During that time, as we creeped closer and closer to Christmas, we started to get nervous that we would need to spend Christmas apart. During the hospital stays, Erica and I alternate who stays at the hospital and who stays home with Jack (he isn’t allowed to visit Charlie due to Covid protocols). We really wanted the Christmas magic to be there for the boys this year, we really wanted them to be together. As the big day approached, and the doctors still told us we’d be there “a few more days”, we were working out the logistics of who would stay home Christmas Eve to wrap all the presents and make sure Santa came.

Then, the day before Christmas Eve, they told us we can go home. It was such a narrow window of home time – we return for the next chemo session tomorrow, on the Dec. 27th – but it just so happened that we got to be home right on Christmas. It timed out perfectly, four days at home that landed perfectly at Christmas. We are so grateful for that time at home with these boys. And to top it all off, Charlie looks better than ever, a happy healthy little puppy. After just a day at home, he had bounced right back strength-wise. We know that the next chemo session might last another nine days, and that it will likely make him sick for a little while. But now we also know that he bounces back, that he’s resilient. We used to struggle with administering his daily medicines; now that’s just part of his routine. He used to struggle to sit up on his own; now (after much practice) he can pretty much stand up on his own again.

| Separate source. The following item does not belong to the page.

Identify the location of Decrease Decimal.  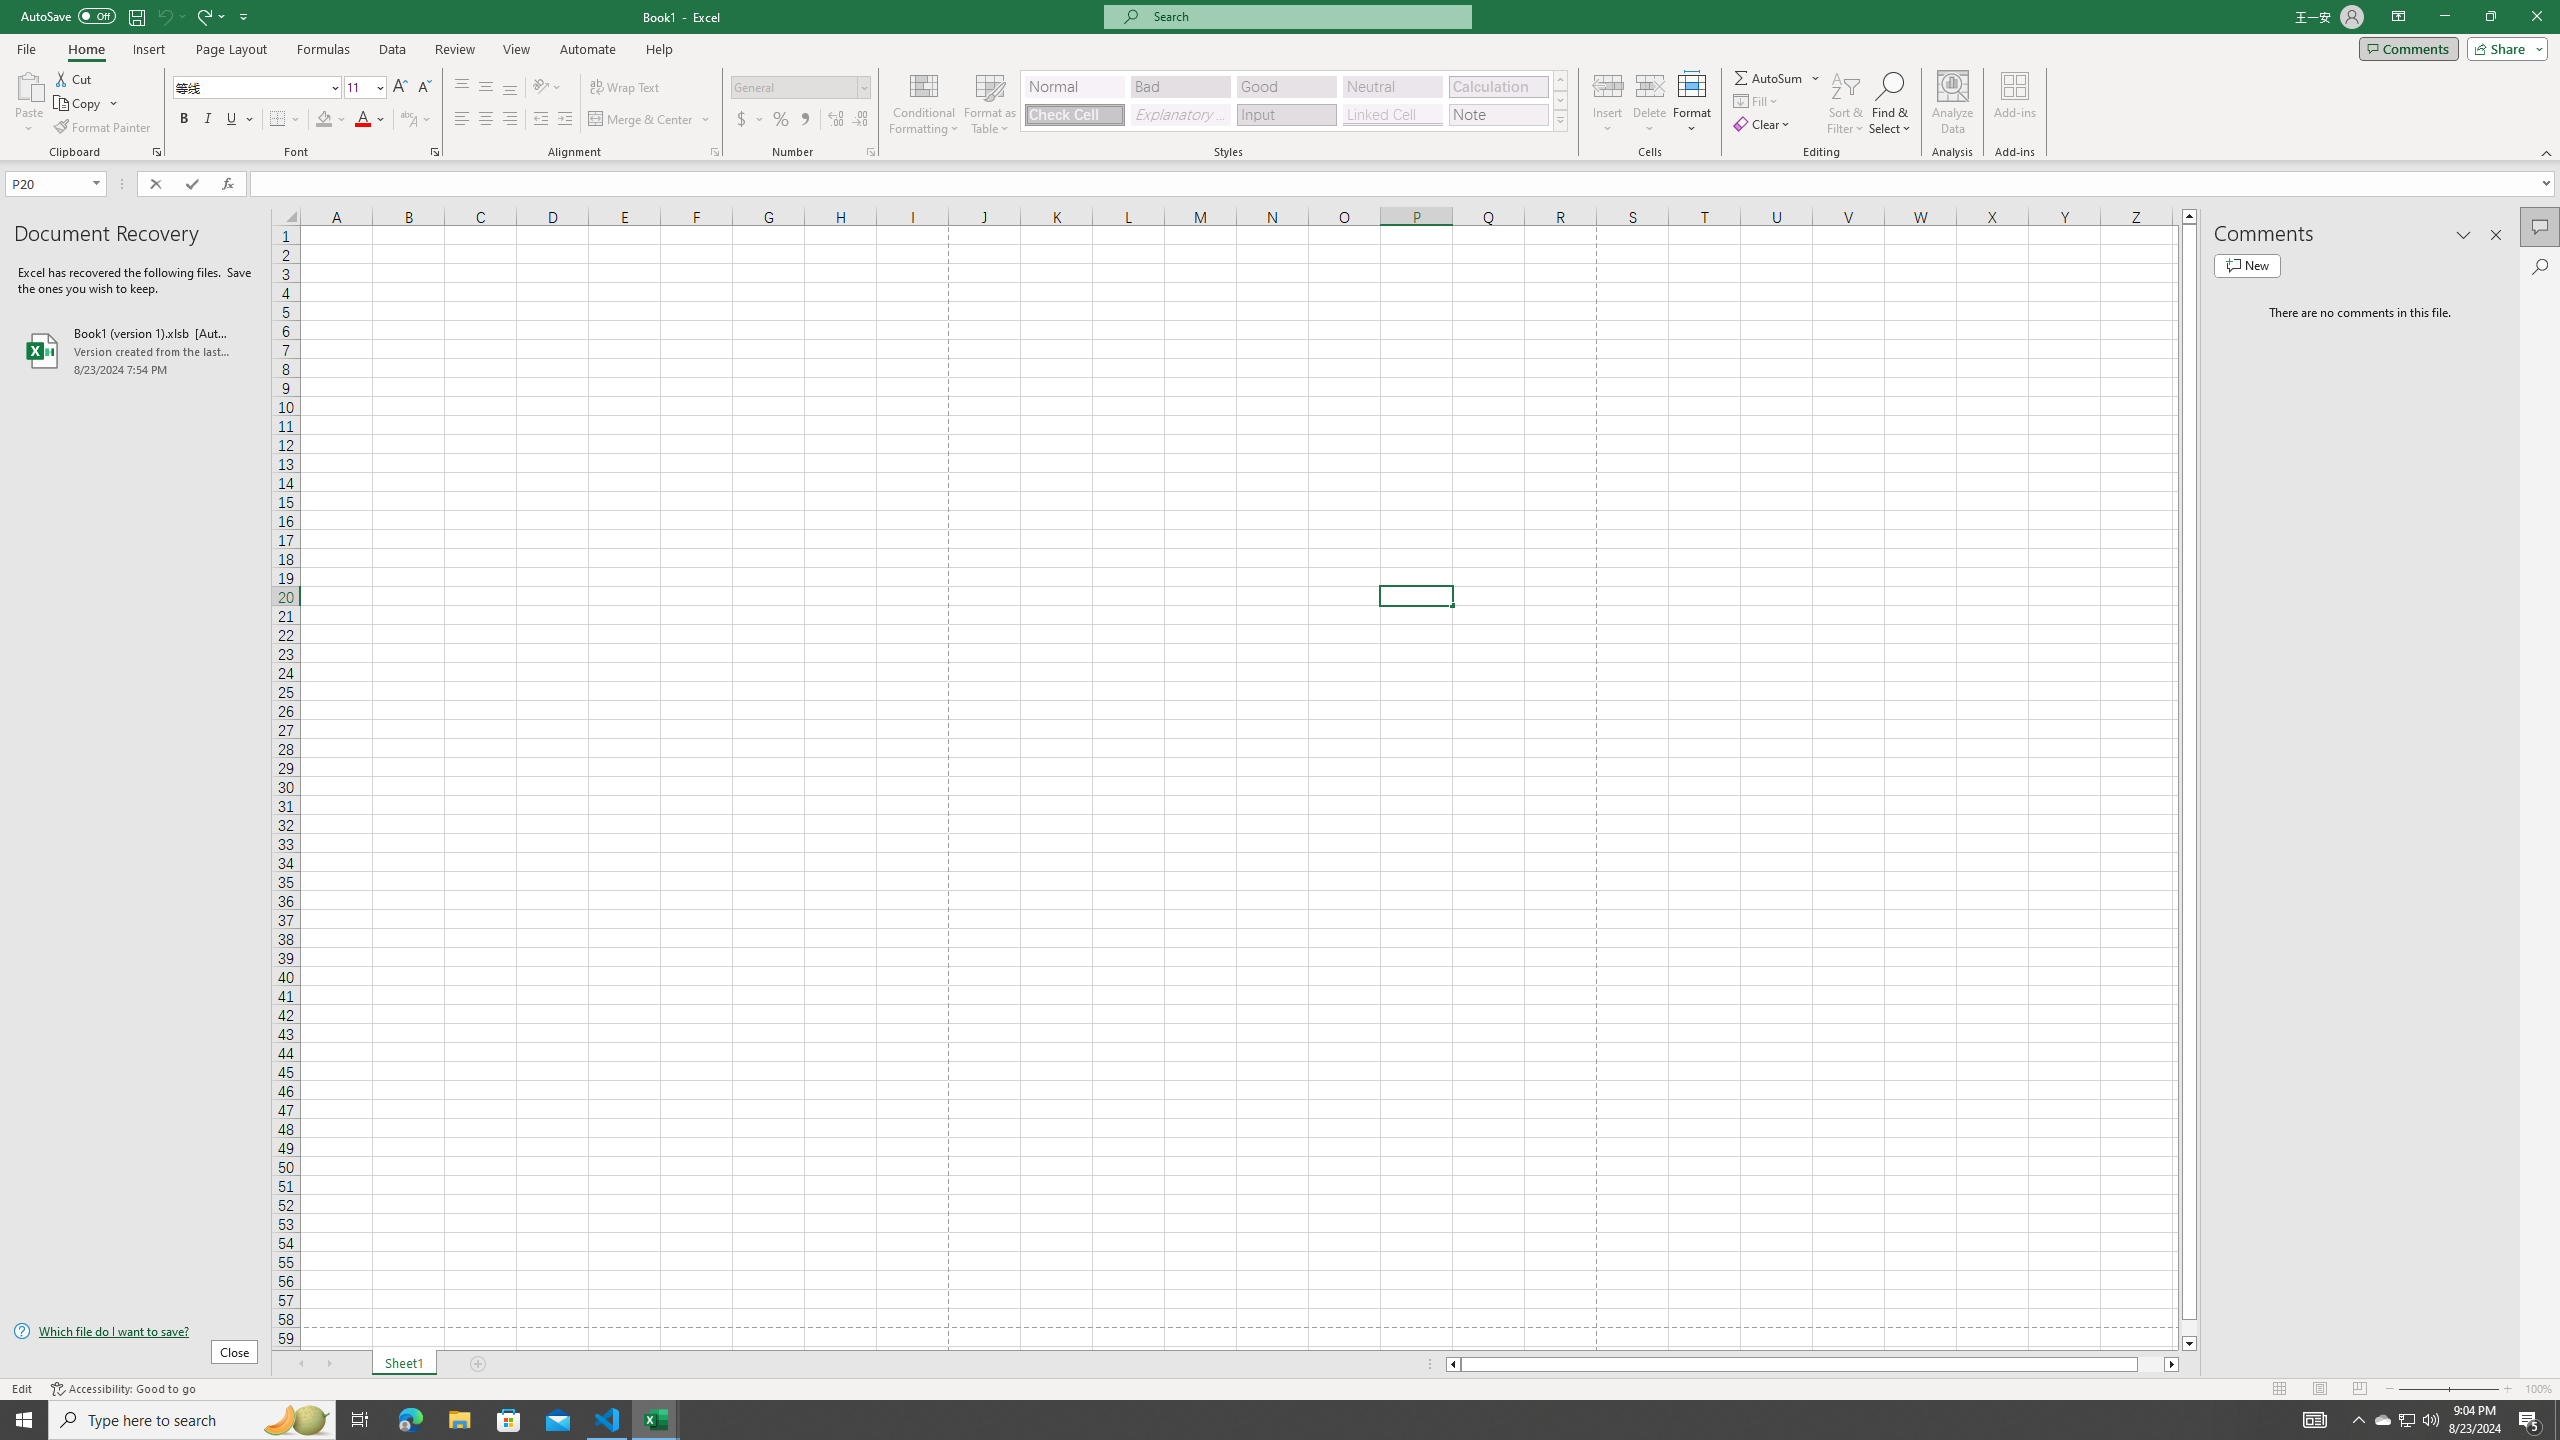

Charlie has demonstrated that he can do hard things, that he can get through the unpleasant parts, which is a skill that will transcend this stage in his life and allow him to survive (and hopefully even thrive) through all the difficult phases that come throughout a long life. 

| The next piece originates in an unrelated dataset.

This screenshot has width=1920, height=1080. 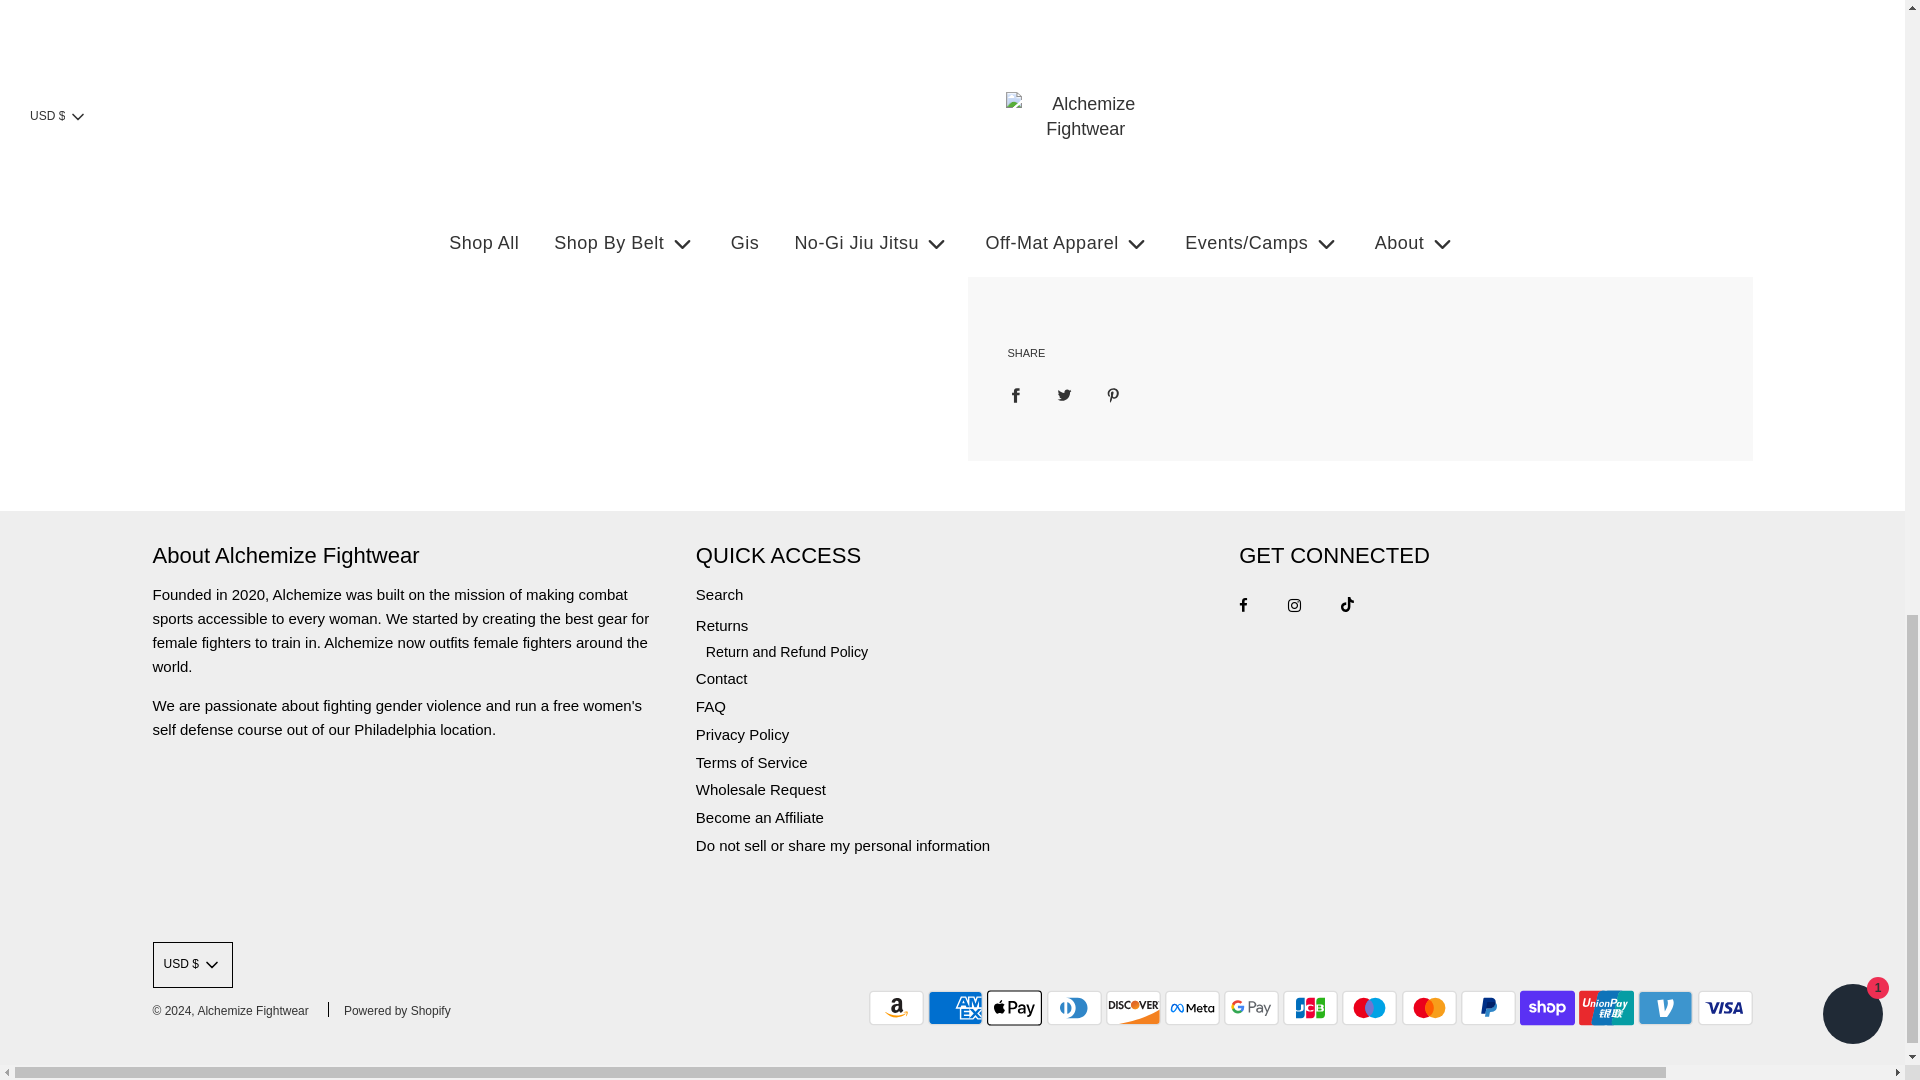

At least for this moment, the day after Christmas, Charlie isn’t dealing with anything particularly difficult. Today there’s no pain or yucky feeling or chemo. Today he’s surrounded by Christmas presents and people who love him. His only job today is to crawl and wiggle around the house, to play and laugh and eat, to live a care-free lifestyle, the way a three year old should. We’ll go back to the hospital tomorrow, but today is all about fun. Every life is full of these oscillations, where one day is fun and another is hard. We all have to learn that when it’s time to work we must work, and when it’s time to play we must stop working and go play. It will never be all fun all the time, but if we are resilient and clever, hopefully it won’t always be work either. I wouldn’t expect a three year old to understand this lesson, but Charlie has miraculously already learned it. His joy for life is contagious, even when he has to do hard things. I can’t think of an individual better suited to deal with the difficult road ahead than Charlie.